[Journal Club] Une autre façon de “voir” le mécanisme des métalloenzymes
Des chercheurs marseillais décrivent comment une combinaison d’informations issues de techniques très variées (mutagenèse dirigée, DFT, MD, cinétique électrochimique) permet de mieux comprendre certains aspects très variés du mécanisme catalytique de métalloenzymes.
Some reactions which are very important in the context of energy and environment, such as the conversion between CO and CO2, or H+ and H2, are catalyzed in living organisms by large and complex enzymes that use inorganic active sites to transform substrates, chains of redox centers to transfer electrons, ionizable amino acids to transfer protons, and networks of hydrophobic cavities to guide the diffusion of substrates and products within the protein. This highly sophisticated biological plumbing and wiring makes turnover frequencies of thousands of substrate molecules per second possible. Understanding the molecular details of catalysis is still a challenge.
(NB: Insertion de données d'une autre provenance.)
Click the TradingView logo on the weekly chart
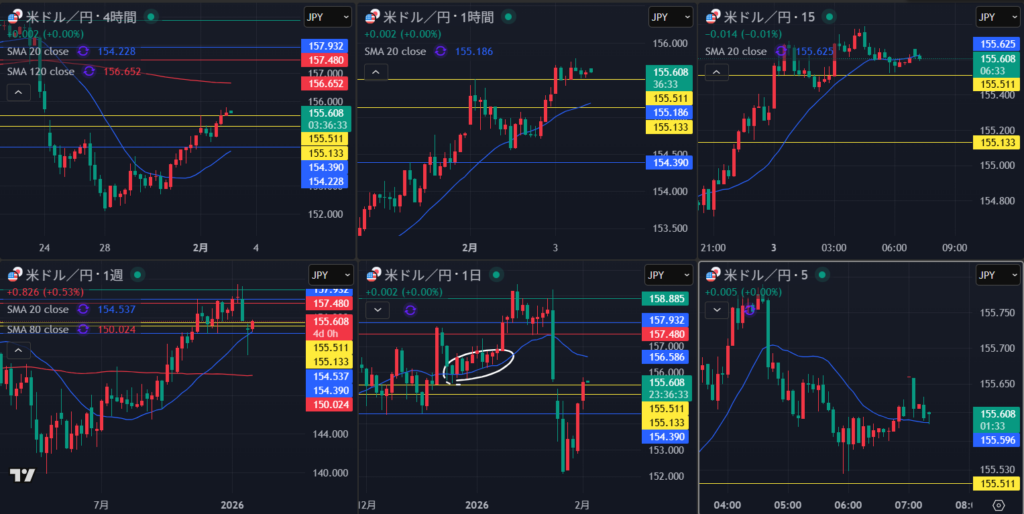1024x514 pixels. (x=23, y=477)
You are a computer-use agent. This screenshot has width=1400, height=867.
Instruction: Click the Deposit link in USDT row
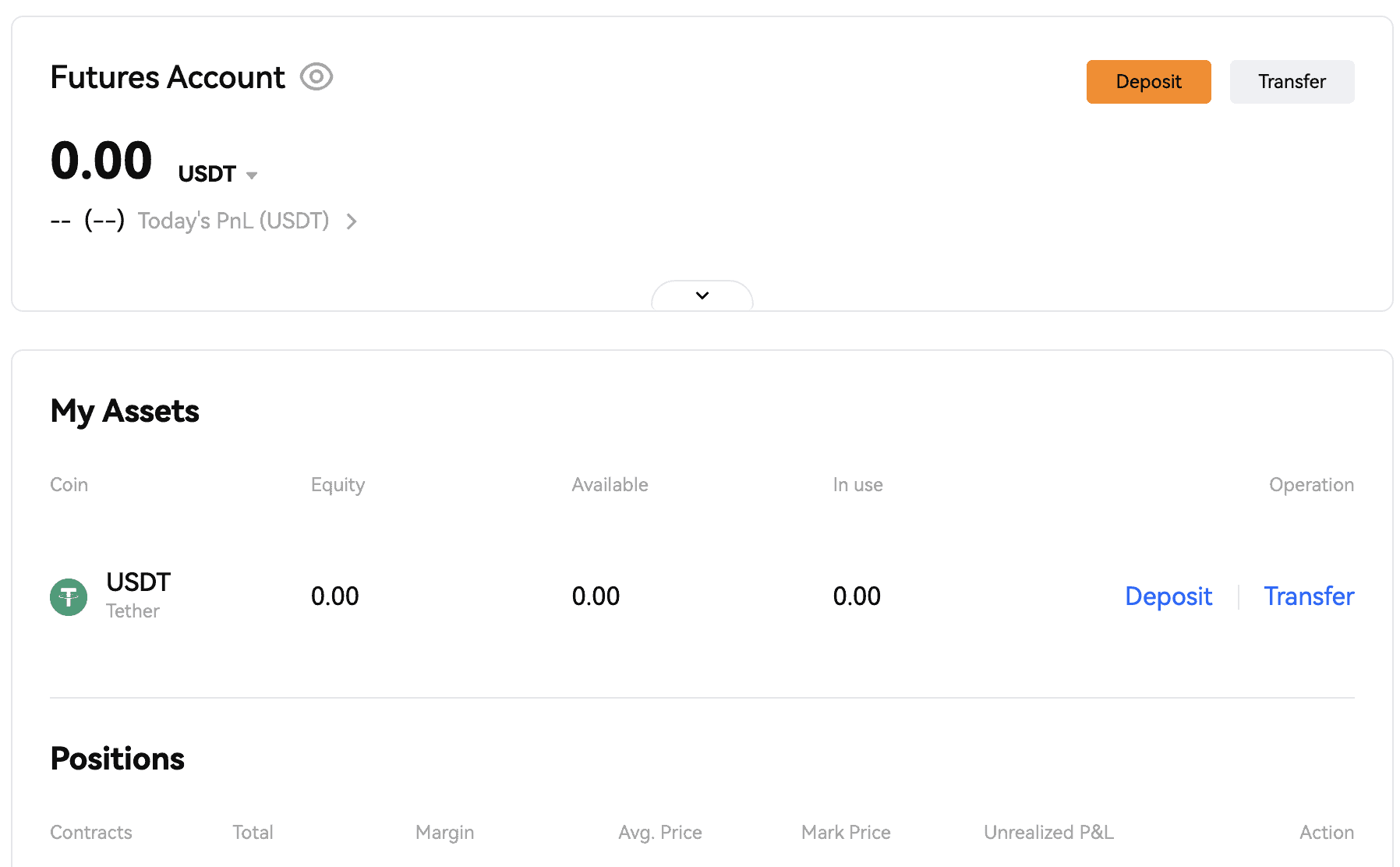click(x=1168, y=596)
We explain in this review how a great deal of information can be obtained using an interdisciplinary approach that combines state-of-the art kinetics and computational chemistry. This differs from — and complements — the more traditional strategies that consist in trying to see the catalytic intermediates using methods that rely on the interaction between light and matter, such as X-ray diffraction and spectroscopic techniques.
Reference: Claudio Greco, Vincent Fourmond, Carole Baffert, Po-Hung Wang, Sébastien Dementin, Patrick Bertrand, Maurizio Bruschi, Jochen Blumberger, Luca de Gioia, Christophe Léger. Energy Environ. Sci., 7, 3543-3573 (2014) Epub Sept 11 2014. DOI: 10.1039/C4EE01848F (open access)